Der Knüppel aus dem Sack – das angebliche Wundermittel Viagra

„Geh zu ihr und lass Deinen Drachen steigen“ haben einst die Puhdys gesungen, doch was ist, wenn aus dem Drachen ein kläglicher kleiner Wurm geworden ist? Jeder hat inzwischen vom angebliche Wundermittel Viagra gehört, doch hilft es wirklich? Oder verdient da ein amerikanischer Pharmakonzern nur auf schnöde Art und Weise an feuchten Männerträumen? Haben Sie sich schon einmal gefragt, wie sich Viagra anfühlt? Was soll es denn bringen? Zweistündige Orgasmen? Wenn man den Berichten der Leute glaubt, die sich damit brüsten Viagra schon mal probiert zu haben, obwohl sie es natürlich selbstverständlich nicht nötig hatten, dann möchte man das schon glauben. Man müsste mal einen Wettbewerb der schönsten Geschichten über Viagra ausloben und ich bin mir sicher, dass sich fast alle Stories darum drehen, wie ein 80-jähriger seine 20-jährigen Freundin Dank dieser Pille solange vögelt, bis sie um Gnade bittet.

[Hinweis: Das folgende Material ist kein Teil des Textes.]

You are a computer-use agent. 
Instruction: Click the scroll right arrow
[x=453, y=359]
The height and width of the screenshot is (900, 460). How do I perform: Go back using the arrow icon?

Potenzmittel sind so alt wie die Menschheit und schon seit jeher haben sich die verrücktesten Geschichten darum gerankt. Die Menschen riskierten ihr Leben oder zahlten horrende Summen, um ihre vermeindliche Impotenz zu kurieren und wieder ein befriedigendes Sexleben zu haben. Spanische Fliege, Tigerhoden, Kokain, Yahimbin, jeder Kontinent und jede Zeit hatte ihre Mittelchen.

All das ist nun vorbei, denn es gibt ja jetzt Viagra, das ultimative Potensmittel für den Herren. Viagra wurde ursprünglich als Mittel gegen Herzinsuffizienz getestet, führte aber bei den Testpersonen zu intensiveren Erektionen. Ich stelle mir das lustig vor, wie die entsprechenden Herren plötzlich und unverhofft beim Sex einen Dauerständer bekamen und manche haben sicherlich gedacht, dass ihr bestes Stück gleich explodiert.

Das Gegenmittel zu Viagra ist übrigends Terpentin, das macht jeden Pinsel weich.